Emily Marshall said...

Holly Nicole, that is too weird! It was a surprise to me. I never would have guessed teens have death on the brain.

Kate, amazingly non of the deaths were drug related, and I think only one story had drugs in it at all.

Shana, not a vampire in sight! And it made me giggle those two beginnings.

Emily Marshall said...

Oh and Kate, that's an interesting question about thinking that's what would get them to win. Amaziningly I think more were written more "commercially" then literary (if that makes sense--it's kind of hard to explain). I was alittle surprised.

Ghost Girl (aka, Mary Ann) said...

I can tell you why sophomore year is hell...Our reading list included:
Night by Elie Wiesel
Lord of the Flies
Animal Farm

Talk about dark and depressing!

Unknown said...

Some teens hate school, are bored, hang around texting instead of socializing, listen to sad music, and look inward instead of outward.

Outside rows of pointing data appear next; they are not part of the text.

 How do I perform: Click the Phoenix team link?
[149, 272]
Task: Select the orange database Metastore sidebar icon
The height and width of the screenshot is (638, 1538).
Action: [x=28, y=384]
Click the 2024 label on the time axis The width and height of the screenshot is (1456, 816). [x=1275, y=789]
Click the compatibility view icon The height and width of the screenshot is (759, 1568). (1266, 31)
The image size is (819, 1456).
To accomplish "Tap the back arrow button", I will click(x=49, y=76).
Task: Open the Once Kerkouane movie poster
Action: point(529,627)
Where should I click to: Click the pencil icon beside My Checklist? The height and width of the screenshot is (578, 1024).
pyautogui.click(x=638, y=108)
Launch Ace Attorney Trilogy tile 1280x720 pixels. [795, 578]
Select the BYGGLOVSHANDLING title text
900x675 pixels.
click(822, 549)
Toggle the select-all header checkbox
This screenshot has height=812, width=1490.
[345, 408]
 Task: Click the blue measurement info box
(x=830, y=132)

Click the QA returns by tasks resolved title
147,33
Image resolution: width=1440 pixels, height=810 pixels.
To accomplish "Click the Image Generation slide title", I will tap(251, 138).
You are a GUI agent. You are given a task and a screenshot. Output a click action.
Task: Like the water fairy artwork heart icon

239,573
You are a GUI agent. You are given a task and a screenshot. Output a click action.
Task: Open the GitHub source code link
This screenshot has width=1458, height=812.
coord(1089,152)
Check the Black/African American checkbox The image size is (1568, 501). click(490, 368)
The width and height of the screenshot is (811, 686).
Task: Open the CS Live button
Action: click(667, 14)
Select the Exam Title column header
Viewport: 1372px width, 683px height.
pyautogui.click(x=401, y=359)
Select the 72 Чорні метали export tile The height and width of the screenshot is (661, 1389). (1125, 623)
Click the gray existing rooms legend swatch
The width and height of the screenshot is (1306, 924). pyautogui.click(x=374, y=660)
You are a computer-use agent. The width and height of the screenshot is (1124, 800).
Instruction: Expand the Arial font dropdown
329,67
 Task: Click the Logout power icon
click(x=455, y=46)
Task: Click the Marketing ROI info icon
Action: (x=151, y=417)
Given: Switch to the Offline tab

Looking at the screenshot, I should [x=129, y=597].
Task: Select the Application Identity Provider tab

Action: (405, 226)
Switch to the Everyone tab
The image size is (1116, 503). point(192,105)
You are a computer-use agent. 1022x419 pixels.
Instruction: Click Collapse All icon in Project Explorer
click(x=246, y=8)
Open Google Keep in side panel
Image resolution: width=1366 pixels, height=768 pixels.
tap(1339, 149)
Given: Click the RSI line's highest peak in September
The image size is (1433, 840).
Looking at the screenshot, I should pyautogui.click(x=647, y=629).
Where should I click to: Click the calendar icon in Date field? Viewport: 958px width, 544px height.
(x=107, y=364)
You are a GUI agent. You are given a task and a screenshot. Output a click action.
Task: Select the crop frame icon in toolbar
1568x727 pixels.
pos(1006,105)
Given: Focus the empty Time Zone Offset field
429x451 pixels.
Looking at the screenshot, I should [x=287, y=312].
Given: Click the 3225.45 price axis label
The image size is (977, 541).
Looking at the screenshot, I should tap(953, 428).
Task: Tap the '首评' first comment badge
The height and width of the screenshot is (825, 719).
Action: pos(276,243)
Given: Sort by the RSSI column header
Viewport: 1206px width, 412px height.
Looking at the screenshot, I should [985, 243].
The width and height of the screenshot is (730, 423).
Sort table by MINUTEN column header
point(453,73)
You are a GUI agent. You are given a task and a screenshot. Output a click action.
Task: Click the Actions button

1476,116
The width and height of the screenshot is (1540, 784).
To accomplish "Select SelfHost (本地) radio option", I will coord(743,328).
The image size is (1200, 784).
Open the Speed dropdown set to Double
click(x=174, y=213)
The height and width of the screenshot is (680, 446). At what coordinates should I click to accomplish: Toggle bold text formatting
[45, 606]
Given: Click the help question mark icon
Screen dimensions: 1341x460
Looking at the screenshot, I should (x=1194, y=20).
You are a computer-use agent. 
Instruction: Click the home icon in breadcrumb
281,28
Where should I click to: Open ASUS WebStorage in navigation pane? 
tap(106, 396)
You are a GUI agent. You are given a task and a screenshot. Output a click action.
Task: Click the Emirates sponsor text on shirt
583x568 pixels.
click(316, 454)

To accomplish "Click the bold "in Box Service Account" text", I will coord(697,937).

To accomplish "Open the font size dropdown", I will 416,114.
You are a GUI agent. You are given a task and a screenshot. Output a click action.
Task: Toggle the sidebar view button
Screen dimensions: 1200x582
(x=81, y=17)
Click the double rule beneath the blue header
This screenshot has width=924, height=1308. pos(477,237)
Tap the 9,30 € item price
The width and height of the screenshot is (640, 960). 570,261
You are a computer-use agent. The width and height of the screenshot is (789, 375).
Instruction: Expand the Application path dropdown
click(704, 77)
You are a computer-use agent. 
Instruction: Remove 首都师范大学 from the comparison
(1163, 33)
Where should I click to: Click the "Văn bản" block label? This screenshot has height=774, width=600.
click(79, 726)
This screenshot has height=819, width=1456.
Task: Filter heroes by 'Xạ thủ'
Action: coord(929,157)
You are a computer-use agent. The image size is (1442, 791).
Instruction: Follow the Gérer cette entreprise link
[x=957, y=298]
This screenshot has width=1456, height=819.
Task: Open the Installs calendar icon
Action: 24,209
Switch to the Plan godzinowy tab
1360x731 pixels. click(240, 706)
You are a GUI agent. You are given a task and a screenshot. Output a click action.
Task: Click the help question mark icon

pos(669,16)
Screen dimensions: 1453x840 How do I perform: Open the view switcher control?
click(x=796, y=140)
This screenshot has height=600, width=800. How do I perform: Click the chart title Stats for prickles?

No wonder life gets depressing.

Other teens are the complete opposite, serving others, forever inquisitive about life, and making mundane things fun. Bet they don't read death stories.

Emily Marshall said...

GG, good point about the book reading list. Ouch. Man, I do remember reading lots of depressing books in high school now that you mention it. Good thing I found the books I "really" like after that.

Anne, yep all teens are different, which is nice there's such a variety.